Just catching up from the lovely long weekend – fully unplugged even my Treo was off.
I follow James Governor’s blog and he has a great post on Where and How SOA works: Some Buckets. Here are his observations:
1. They have a single person ultimately responsible for SOA who
leads a larger steering committee. This group also attacks
organizational and process changes.
2. They created a roadmap with realistic deadlines.
3. They have an EA group where all of the members understand SOA and
understand the practical needs of the application architects with
regard to SOA.
4. The Application Portfolio Governance group has created a "SOA work
stream" and selected new applications are sent down an SOA path.
5. The downstream teams (project managers, analysts, app. architects,
designers, coders & testers) have all been trained in SOA.
The interesting thing about this is that the observations he added from Jeff Schneider’s post could be easily applied to any Enterprise Application implementation.
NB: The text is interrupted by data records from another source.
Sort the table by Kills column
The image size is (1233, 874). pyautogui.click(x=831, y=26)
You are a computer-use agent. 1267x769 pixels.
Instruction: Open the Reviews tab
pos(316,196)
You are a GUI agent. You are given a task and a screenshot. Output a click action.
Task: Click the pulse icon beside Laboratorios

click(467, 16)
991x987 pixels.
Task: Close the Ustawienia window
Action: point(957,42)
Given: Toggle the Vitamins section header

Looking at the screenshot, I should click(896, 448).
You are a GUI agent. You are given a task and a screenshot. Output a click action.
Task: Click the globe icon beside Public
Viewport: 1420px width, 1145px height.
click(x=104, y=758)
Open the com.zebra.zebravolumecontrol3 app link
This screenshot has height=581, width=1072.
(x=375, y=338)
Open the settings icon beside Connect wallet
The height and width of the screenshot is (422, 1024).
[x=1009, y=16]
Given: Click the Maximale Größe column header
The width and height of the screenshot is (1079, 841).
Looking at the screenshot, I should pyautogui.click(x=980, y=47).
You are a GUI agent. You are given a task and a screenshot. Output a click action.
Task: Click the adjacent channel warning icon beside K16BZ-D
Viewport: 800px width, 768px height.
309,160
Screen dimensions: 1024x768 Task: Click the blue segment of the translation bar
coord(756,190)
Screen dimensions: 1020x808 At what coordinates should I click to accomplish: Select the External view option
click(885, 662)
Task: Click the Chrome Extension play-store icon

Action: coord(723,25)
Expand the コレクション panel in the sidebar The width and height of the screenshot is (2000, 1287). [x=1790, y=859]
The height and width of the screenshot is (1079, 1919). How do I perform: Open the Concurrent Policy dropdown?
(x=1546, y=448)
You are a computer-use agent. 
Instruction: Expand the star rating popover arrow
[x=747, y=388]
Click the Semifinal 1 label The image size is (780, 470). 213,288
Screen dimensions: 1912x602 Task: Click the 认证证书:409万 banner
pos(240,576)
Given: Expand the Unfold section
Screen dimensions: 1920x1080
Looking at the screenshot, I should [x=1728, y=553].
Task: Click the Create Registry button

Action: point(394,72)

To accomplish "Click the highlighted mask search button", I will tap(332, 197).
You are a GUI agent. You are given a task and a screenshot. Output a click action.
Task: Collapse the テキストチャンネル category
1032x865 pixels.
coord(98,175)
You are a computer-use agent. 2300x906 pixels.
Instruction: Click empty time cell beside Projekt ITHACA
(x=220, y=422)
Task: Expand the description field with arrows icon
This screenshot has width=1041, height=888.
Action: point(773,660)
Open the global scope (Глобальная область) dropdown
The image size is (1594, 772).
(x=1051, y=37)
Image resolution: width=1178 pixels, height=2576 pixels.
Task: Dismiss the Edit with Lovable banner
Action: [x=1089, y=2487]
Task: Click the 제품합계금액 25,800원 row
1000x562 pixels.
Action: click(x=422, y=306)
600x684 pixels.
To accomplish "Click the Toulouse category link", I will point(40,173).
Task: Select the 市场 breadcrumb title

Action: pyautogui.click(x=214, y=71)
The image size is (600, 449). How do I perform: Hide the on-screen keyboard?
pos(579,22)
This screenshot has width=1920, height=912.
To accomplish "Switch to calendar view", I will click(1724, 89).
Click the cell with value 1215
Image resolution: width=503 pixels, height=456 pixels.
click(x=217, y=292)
So I have taken the liberty to change them to Enterprise Data Warehousing (EDW) ones:
- They have a single person ultimately responsible for Enterprise Data (Federated and Centralized) who
leads a larger steering committee. This group also attacks
organizational and process changes. - They created a roadmap with realistic deadlines – and communicate it often.
They have an Enterprise Architecture group where all of the members understand Business Intelligence and
understand the practical needs of the business and other IT areas with
regard to Data.
The Application Portfolio Governance group has created a "EDW work
stream" and decided which areas to centralize first and how to embrace areas that are not centralized.
The downstream teams (project managers, analysts, app. architects,
designers, coders & testers) have all been trained in the guiding principles and realities of the EDW roadmap.